Last updated: February 14, 2022
Article
2021 Weather in Review: Sagamore Hill National Historic Site
Weather and climate play significant roles in driving both physical and ecological processes. For example, the active processes that shape the North Atlantic coastline are largely the result of meteorological events such as wind-driven waves. For research and long-term ecological monitoring, weather and climate data provide the potential for correlations to be made with observed physical and ecological pattern data.
This article provides a summary of both historic and current (2021) weather data for Sagamore Hill National Historic Site (SAHI), New York (NY). Because tide levels and wind can be significant for coastal parks, the annual water level and wind data are included. Individual weather station data may vary from what is reported here. Data are available from the National Climate Data Center.
Temperature
Overall, 2021 was the 4th warmest year on record with an average temperature of 55.7°F — 3.5 degrees above average (Table 1). 2021 also had the 3rd warmest autumn on record.

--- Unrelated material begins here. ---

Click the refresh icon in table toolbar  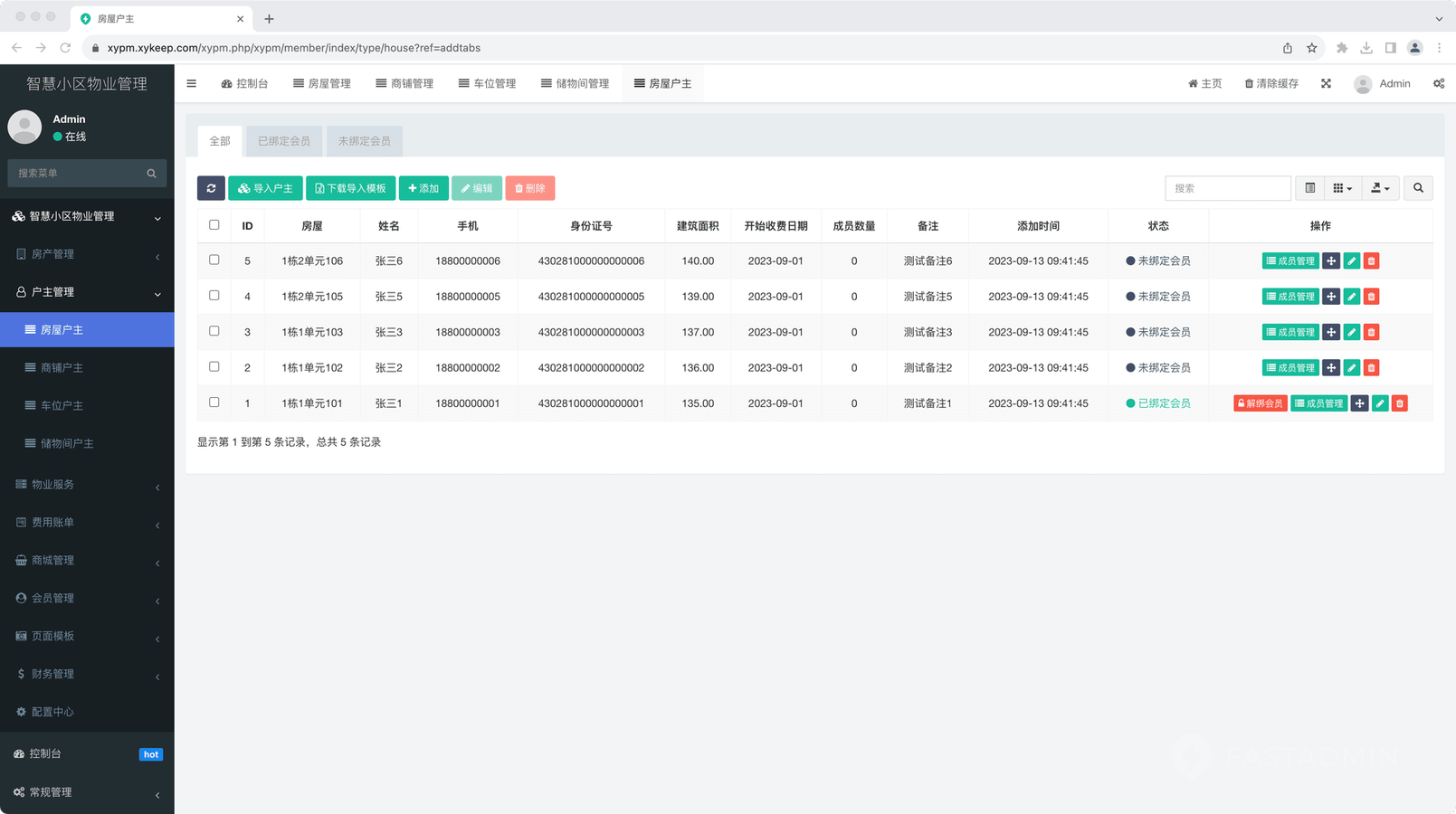[211, 188]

The warmest month was August with an average of 76.6°F — 3.8 degrees above the monthly average. Seasonally, autumn, summer, and spring fell within “much above normal” temperatures, while winter fell within “above normal” temperatures (Figure 1).
Month (2021) | Average temperature (°F) | Departure from long-term average temperature (°F) |
---|---|---|
January | 34.5 | +3.6 |
February | 33.2 | +1.8 |
March | 43.7 | +4.5 |
April | 52.1 | +3.0 |
May | 60.7 | +1.3 |
June | 72.0 | +3.3 |
July | 75.5 | +1.2 |
August | 76.6 | +3.8 |
September | 70.0 | +3.8 |
October | 62.2 | +6.7 |
November | 45.6 | +0.7 |
December | 42.8 | +7.8 |
Annual | 55.7 | +3.5 |
Precipitation
Overall, 2021 was the 53rd driest year on record with a total of 45.24 inches — only 0.36 inches above the average annual precipitation (Table 2). November had the least precipitation with only 0.86 inches — 2.71 inches below average, while August had the greatest amount in 2021 with 7.35 inches— 3.19 inches above average. Seasonally, spring, autumn, and winter and fell within “below normal” levels, while summer reached “much above normal” levels.

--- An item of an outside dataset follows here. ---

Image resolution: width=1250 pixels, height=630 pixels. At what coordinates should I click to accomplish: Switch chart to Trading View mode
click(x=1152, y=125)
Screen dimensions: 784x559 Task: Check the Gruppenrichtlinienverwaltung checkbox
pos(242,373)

Month (2021) | Total precipitation (in) | Departure from long-term average precipitation (in) |
---|---|---|
January | 2.16 | -1.27 |
February | 4.10 | +0.84 |
March | 3.21 | -0.92 |
April | 2.96 | -0.88 |
May | 4.25 | +0.45 |
June | 2.13 | -1.49 |
July | 6.12 | +2.14 |
August | 7.35 | +3.19 |
September | 6.05 | +2.37 |
October | 4.74 | +1.13 |
November | 0.86 | -2.71 |
December | 1.31 | -2.49 |
Annual | 45.24 | +0.36 |
Temperature and Precipitation Trends (1895–2021)
Temperature and precipitation data are gathered from the U.S. Climate Divisional Database, which stores data from January 1895 to the present, and can be accessed via the National Oceanic and Atmospheric Administration’s (NOAA) National Centers for Environmental Information (NCEI) website (Figure 3). Users can choose different geographic scales (i.e., global, national, statewide), different temporal scales, and display them in various types of graphical formats. Temperature and precipitation data presented in this brief are for Nassau County, NY.
Wind
Wind data (wind speed and direction ) is collected from the NOAA National Water Level Observation Network (NWLON) station 8516945 in Kings Point, NY. Located on the sheltered northwest side of Long Island, this station has records dating back to 1998.

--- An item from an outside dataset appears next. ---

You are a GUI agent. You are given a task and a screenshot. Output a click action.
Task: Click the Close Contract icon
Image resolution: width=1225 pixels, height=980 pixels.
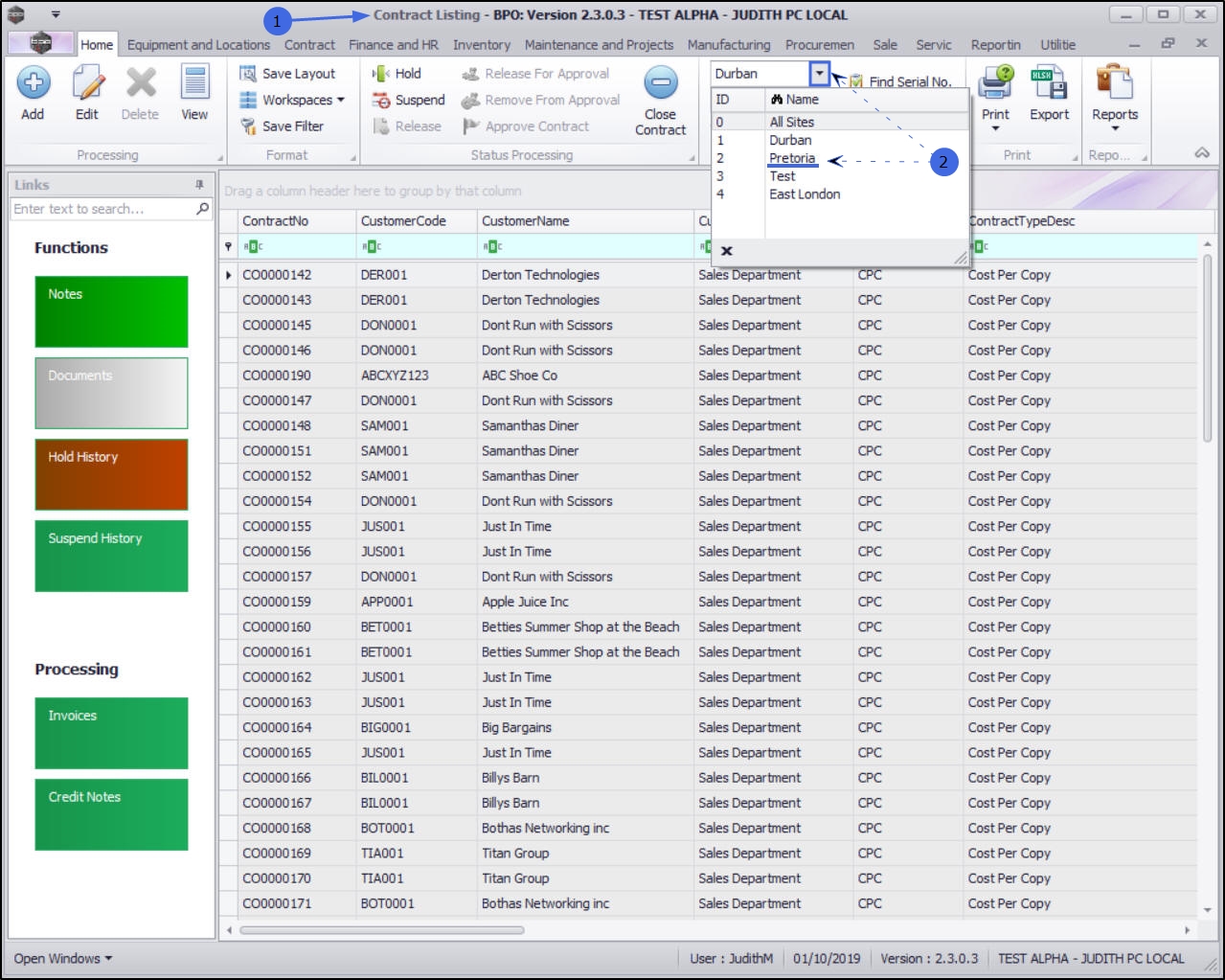[x=660, y=83]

Each direction is divided up into categories called bins that are color coated to represent the frequency of a certain wind speed. The length of the bin represents the number of times wind comes from a given direction as well as the speed of the wind. The longer the length of the bin, the more frequent the given speed was recorded (Figure 4).
Tide Levels
Water level data was also collected from the NOAA NWLON station 8516945 located at Kings Point, NY. The data is graphed to show the difference in the predicted tide level verses what was observed (Figure 5). The offsets in height reflect the effect from storm surge on the normal, astronomically driven tide level.